◆ **TASK DESCRIPTION**
Copy the text of every item below word for word, leaving out the pictures.

◆ **WORKING DATA**
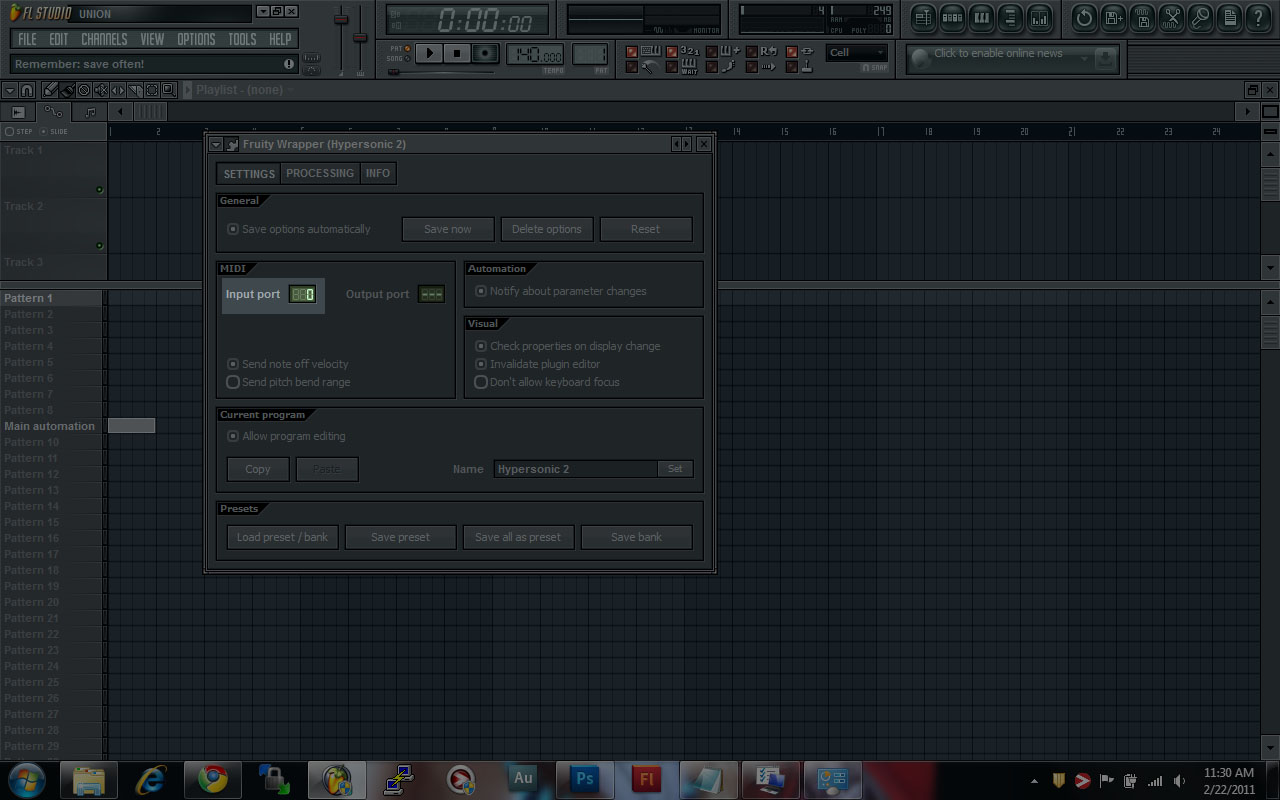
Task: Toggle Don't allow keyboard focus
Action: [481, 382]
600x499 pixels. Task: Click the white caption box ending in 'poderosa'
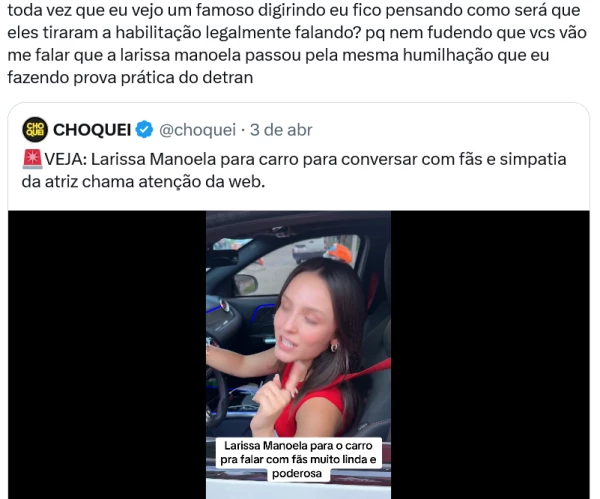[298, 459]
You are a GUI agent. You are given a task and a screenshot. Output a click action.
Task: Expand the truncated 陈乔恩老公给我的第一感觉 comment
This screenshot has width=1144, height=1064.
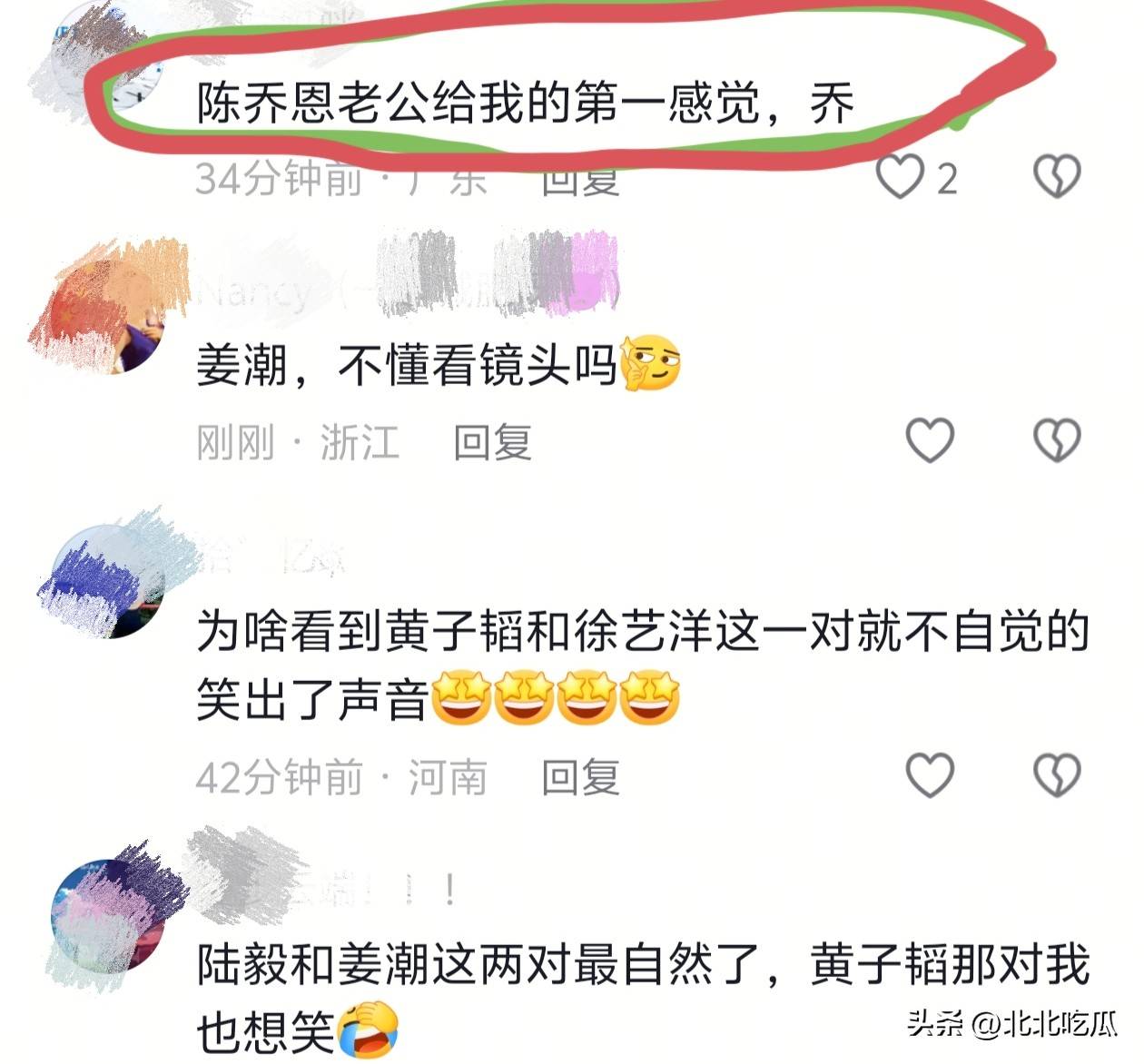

◆ **WRITTEN SOLUTION**
Task: Toggle Don't allow keyboard focus
Action: [481, 382]
600x499 pixels. Task: Click the white caption box ending in 'poderosa'
[298, 459]
You are a GUI agent. You are given a task and a screenshot. Output a click action.
Task: Expand the truncated 陈乔恩老公给我的第一感觉 comment
This screenshot has width=1144, height=1064.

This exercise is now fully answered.